Professora em sala de aula.
(Imagem: de Drazen Zigic no Freepik)
Projeções oficiais indicam que o Fundeb deve bater recorde em 2026, ultrapassando a marca de R$ 370 bilhões, o maior volume de recursos desde a criação do fundo. O avanço reforça o papel do mecanismo como principal motor de financiamento da educação pública no Brasil e reacende o debate sobre o reajuste do piso salarial dos professores.
Maior volume de recursos da história
Se confirmadas as estimativas, o Fundeb chegará ao seu patamar mais alto já registrado, impactando diretamente redes de ensino municipais e estaduais. Na prática, o crescimento do fundo pode abrir margem para novos investimentos em escolas, ampliação de programas educacionais e, principalmente, valorização dos profissionais da educação.
O aumento expressivo, porém, não garante automaticamente um reajuste maior no piso dos professores.
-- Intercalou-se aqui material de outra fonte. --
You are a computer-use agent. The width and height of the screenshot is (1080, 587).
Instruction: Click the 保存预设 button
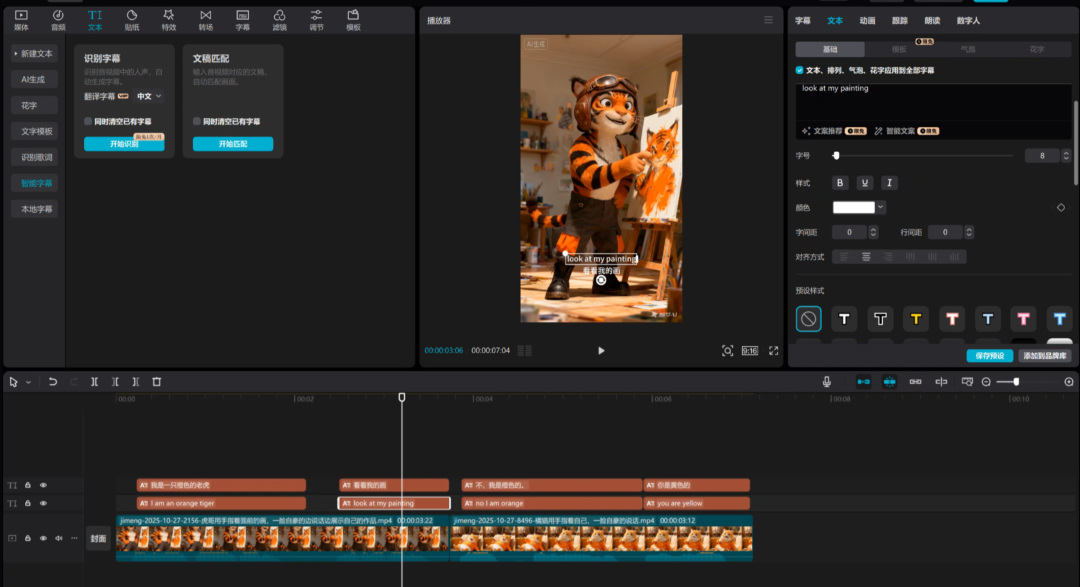989,356
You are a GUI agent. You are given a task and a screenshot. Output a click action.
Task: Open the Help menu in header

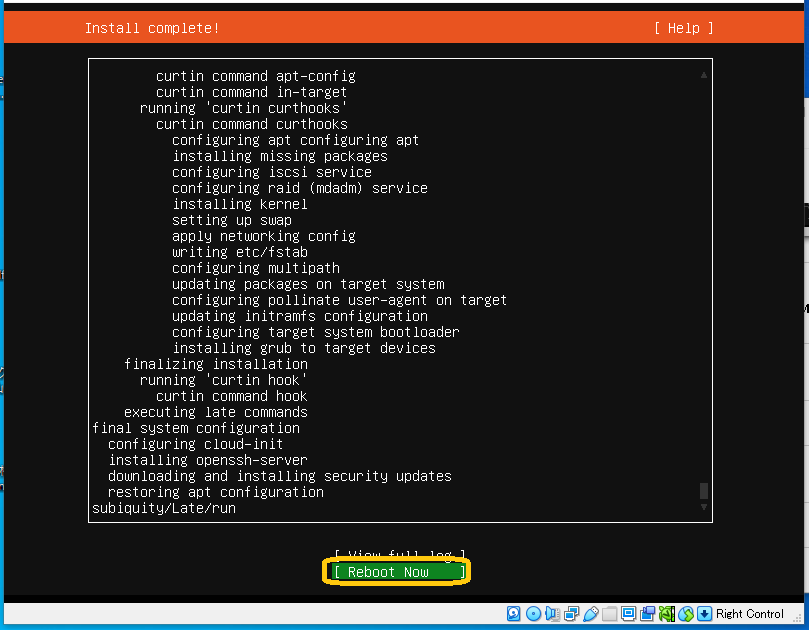[684, 28]
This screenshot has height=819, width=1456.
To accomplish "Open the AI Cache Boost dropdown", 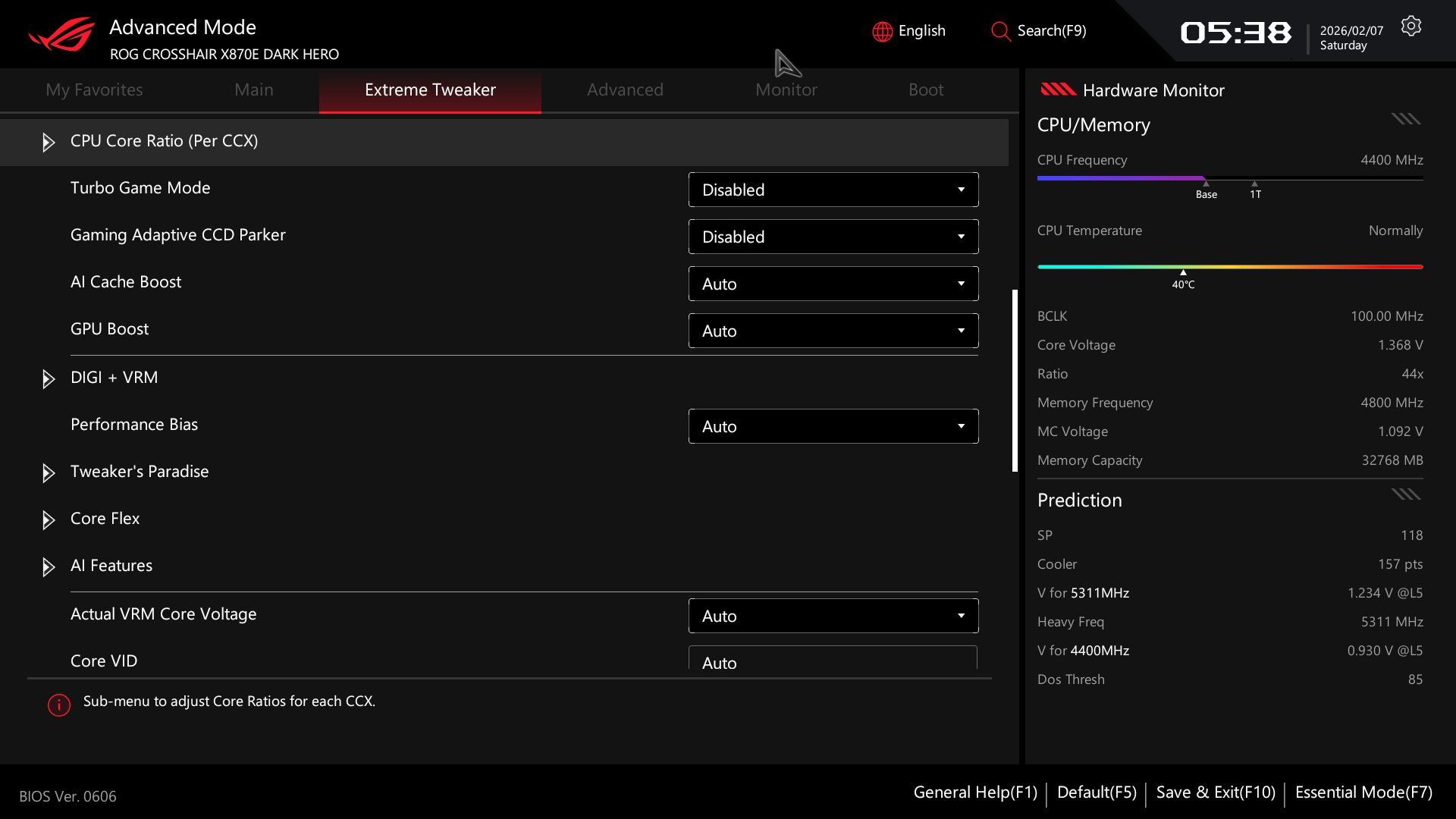I will (x=833, y=284).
Pela legislação, o cálculo do aumento anual do piso é baseado na variação do Valor Anual Mínimo por Aluno (VAAF), indicador que reflete quanto o Fundeb assegura por estudante matriculado.
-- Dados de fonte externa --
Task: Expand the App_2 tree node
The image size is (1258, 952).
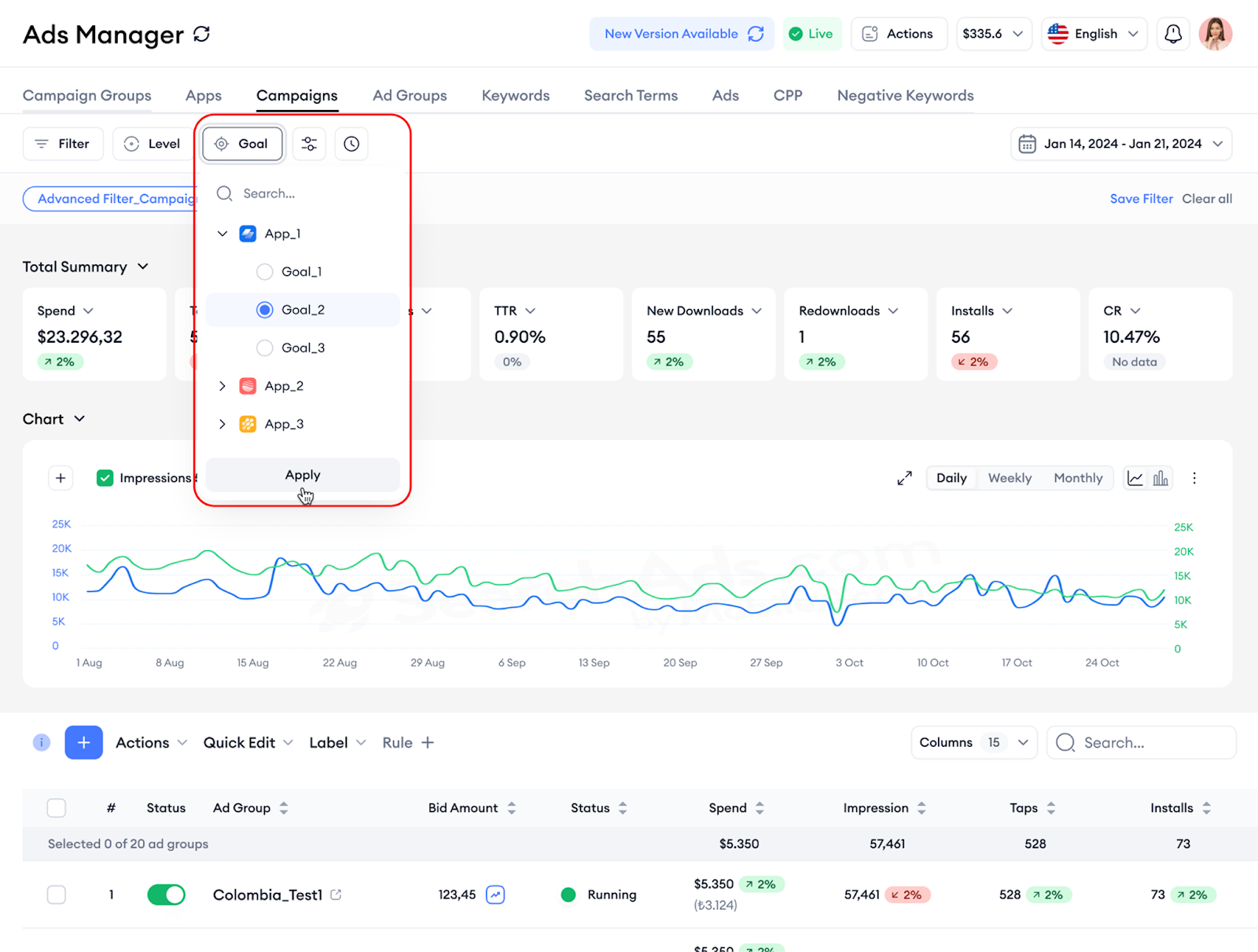Action: coord(223,386)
O que esperar do piso salarial em 2026
Em 2024, o piso nacional estava fixado em R$ 4.580,57. No início de 2025, subiu cerca de 3,62%, chegando a aproximadamente R$ 4.745. Considerando o comportamento recente do VAAF e o crescimento do fundo, especialistas projetam para 2026 um reajuste entre 2% e 4%.
Isso significa que o piso pode ficar entre R$ 4.850 e R$ 4.935, caso não haja mudança na fórmula legal. A projeção média mais citada por técnicos e gestores coloca o valor em torno de R$ 4.880, sinalizando um aumento modesto, porém dentro do esperado diante do ritmo da economia e do próprio Fundeb.
Impacto direto em estados e municípios
O reajuste do piso tem efeito imediato sobre os orçamentos municipais e estaduais, que precisam se adequar para garantir o pagamento aos profissionais da educação. Em muitas cidades, especialmente nas regiões Centro-Oeste e Nordeste, o impacto é significativo e pode exigir ajustes fiscais até o segundo semestre de 2026.
Além do debate sobre salários, a alta do Fundeb reacende discussões sobre concursos públicos na educação. Com mais recursos em caixa, redes de ensino estudam recompor quadros de professores, reduzir contratações temporárias e fortalecer equipes pedagógicas. O movimento tende a se consolidar como parte de uma estratégia mais ampla de valorização da educação básica no país.
Por que isso importa agora
Em um ano marcado por disputas orçamentárias e expectativas eleitorais, o resultado do Fundeb em 2026 será determinante para o futuro das políticas educacionais. O fundo não apenas sustenta 40% das matrículas da rede pública, como define o ritmo da valorização docente e a capacidade de estados e municípios em expandir a oferta de ensino com qualidade.
Com o Fundeb prestes a alcançar o maior valor da história, a pauta da educação volta ao centro das decisões econômicas e políticas do país e os professores, mais uma vez, são protagonistas dessa nova fase.